Il charge sur son dos un bon équipement de survie, sans oublier le brumisateur de phéromones masculines.
Le soleil est rude. Il prend aussi un pot de graisse de yak anti UV pour enduire de pommade ses pommettes mates.
Il marche et marche tout le jour. La nuit, il dort dans un trou de neige.
Cela lui donne le temps de rêver, d’imaginer, de fantasmer. Il se dit qu’il lui faut rattraper le temps perdu, qu’une belle femme est mieux qu’une femme et qu’une très belle femme est encore mieux. Le top, ce serait la Miss Himalaya de l’année.
Il l’imagine avec des yeux de braise à en faire fondre les glaciers.
Il l’imagine avec des cheveux noirs et longs comme des poils de yak.

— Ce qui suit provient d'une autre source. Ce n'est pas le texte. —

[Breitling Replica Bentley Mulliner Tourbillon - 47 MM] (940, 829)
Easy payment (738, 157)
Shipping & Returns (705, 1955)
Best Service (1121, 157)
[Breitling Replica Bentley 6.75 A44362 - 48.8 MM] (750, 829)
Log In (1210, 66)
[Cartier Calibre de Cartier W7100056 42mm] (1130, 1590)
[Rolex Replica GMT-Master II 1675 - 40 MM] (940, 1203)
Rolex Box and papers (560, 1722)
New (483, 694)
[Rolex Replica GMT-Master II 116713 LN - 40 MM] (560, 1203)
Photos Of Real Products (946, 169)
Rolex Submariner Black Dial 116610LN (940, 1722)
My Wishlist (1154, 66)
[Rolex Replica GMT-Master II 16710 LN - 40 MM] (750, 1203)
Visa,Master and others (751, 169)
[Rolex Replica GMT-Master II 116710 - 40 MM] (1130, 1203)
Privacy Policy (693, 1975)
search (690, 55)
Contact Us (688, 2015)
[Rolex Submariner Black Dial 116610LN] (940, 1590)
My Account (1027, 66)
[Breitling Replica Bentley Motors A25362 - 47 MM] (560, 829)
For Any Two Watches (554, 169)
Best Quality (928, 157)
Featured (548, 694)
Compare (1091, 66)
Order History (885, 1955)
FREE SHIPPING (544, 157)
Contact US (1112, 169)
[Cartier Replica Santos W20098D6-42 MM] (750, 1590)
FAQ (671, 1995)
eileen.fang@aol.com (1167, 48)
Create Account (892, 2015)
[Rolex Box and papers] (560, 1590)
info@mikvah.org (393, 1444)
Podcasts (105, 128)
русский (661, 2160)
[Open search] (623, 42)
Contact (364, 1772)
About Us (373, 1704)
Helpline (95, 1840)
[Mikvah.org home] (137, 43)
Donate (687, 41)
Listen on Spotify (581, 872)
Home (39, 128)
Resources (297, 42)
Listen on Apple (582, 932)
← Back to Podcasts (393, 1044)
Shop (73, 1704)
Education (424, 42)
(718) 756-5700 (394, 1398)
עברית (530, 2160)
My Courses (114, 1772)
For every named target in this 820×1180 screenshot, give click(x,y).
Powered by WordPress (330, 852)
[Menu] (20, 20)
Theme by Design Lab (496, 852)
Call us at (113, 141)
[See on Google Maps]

Il l’imagine avec un bonnet chaud de montagnarde et même deux bonnets : des bonnets de taille E comme énormes bien sûr, en évitant tout de même le format F comme faux… mais vrai silicone.
Et puis il se dit en marchant et marchant encore que Miss Asie serait tellement mieux.
Avec une pincée de gourmandise, il s’imagine même avec Miss Univers à son bras.
Un soir où il avait encore beaucoup marché vers le sud, il se retrouva assis en Inde sur un rocher du golfe du Bengale. La mer était calme et le ciel étoilé d’étoiles filantes en file indienne.
En tétant des yeux la voie lactée, il imagine une Miss Galaxie. Elle serait peut-être exotique plus que de raison, mais sûrement meilleure sur tous les plans, car choisie par un jury de spécialistes en expertise amoureuse.
Puis, écrasé de fatigue, de faim, et loin de ses coutumes montagnardes, il rentre les épaules et se penche encore un peu.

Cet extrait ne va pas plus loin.